• [Records]
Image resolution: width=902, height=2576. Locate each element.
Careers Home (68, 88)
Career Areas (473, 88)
---
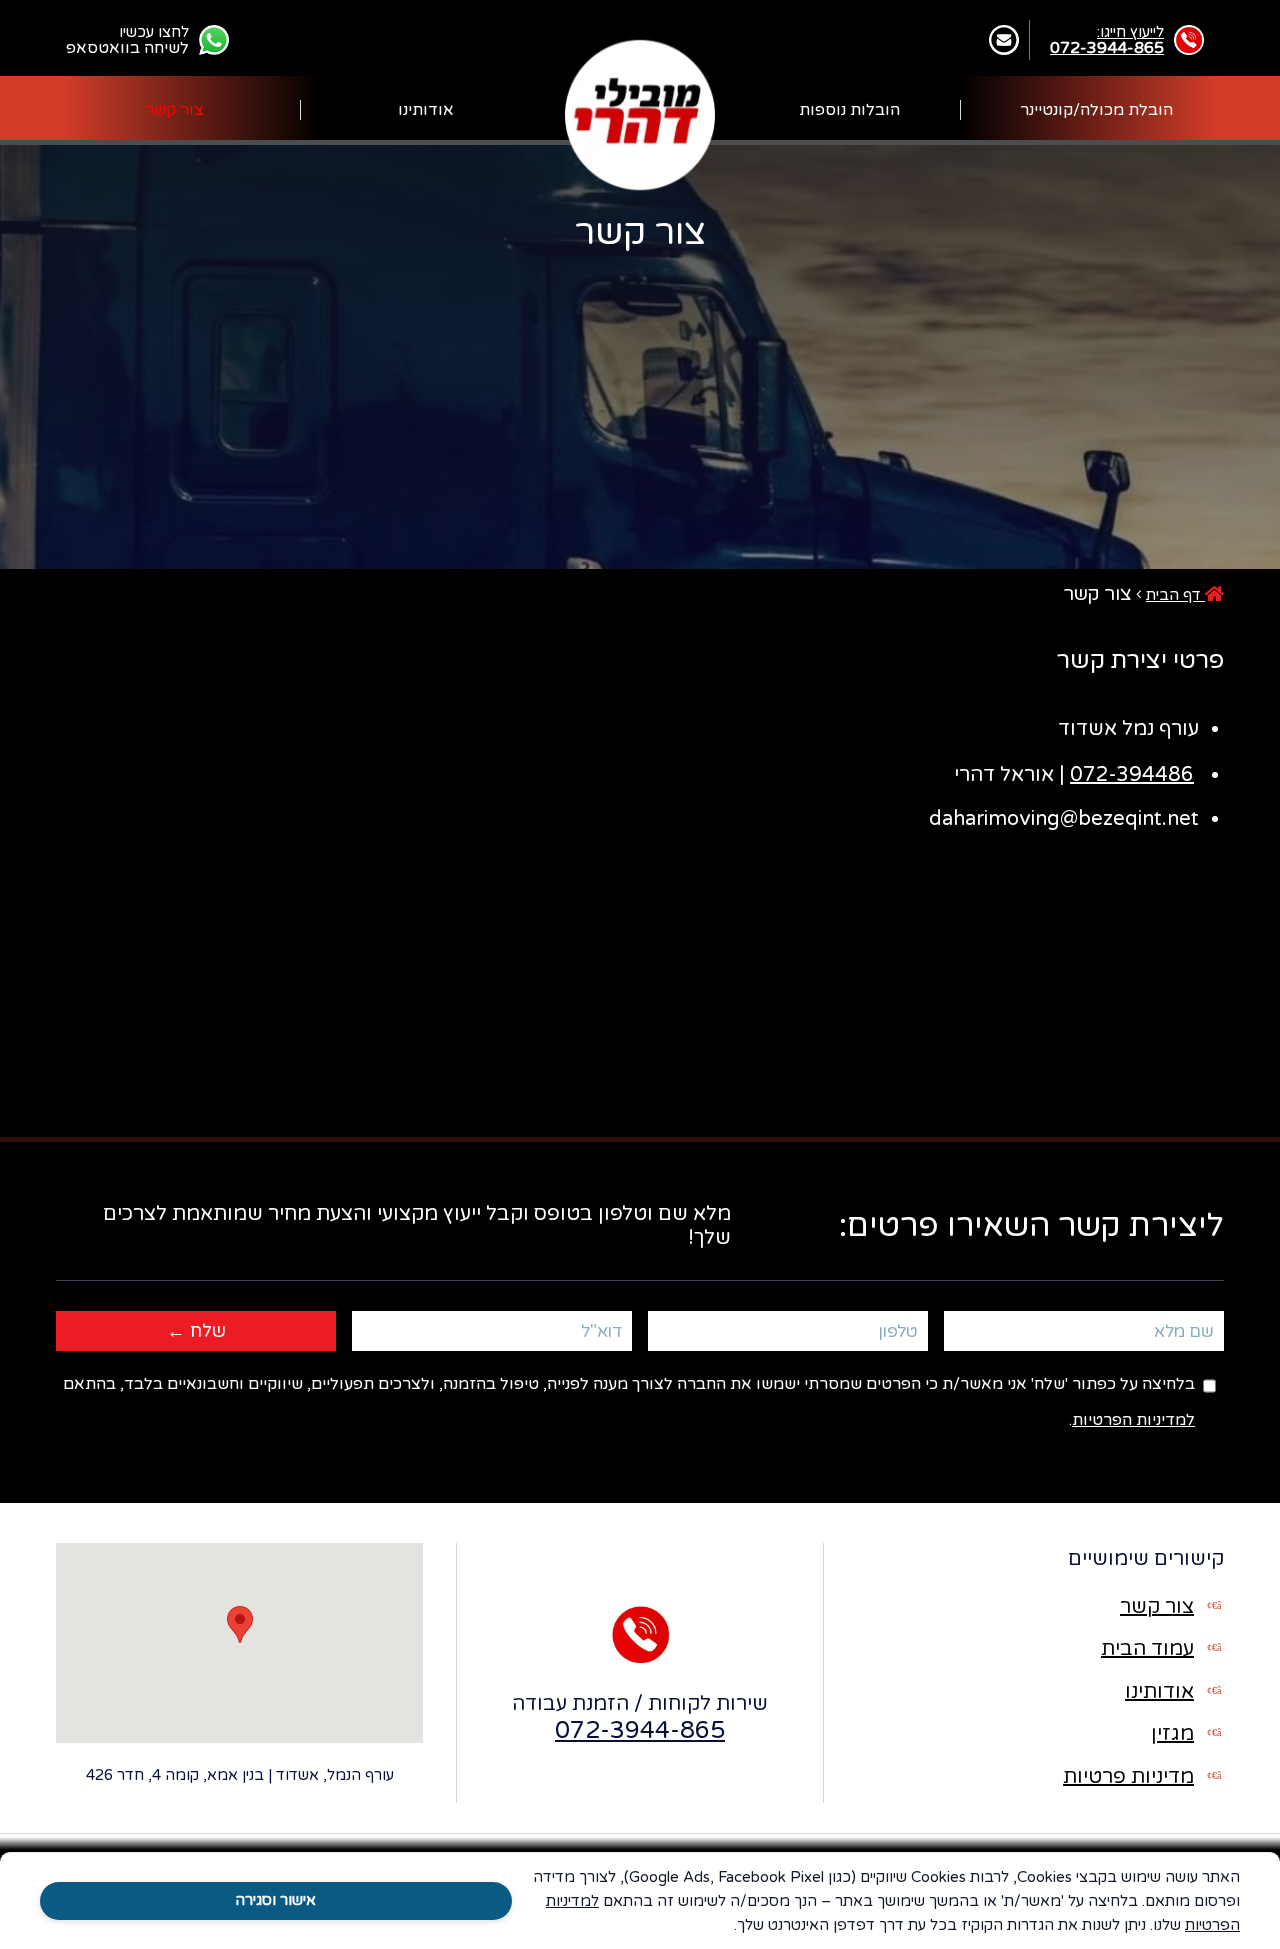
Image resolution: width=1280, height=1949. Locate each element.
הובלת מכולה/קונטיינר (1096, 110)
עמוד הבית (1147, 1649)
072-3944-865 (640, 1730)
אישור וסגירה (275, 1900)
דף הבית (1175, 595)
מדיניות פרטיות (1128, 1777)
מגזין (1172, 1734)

• [What to work on] The answer must be every line from the records above that contains the word "Locate", copied out.

• [Response below]
Image resolution: width=902, height=2576. Locate each element.
Image resolution: width=1280, height=1949. Locate each element.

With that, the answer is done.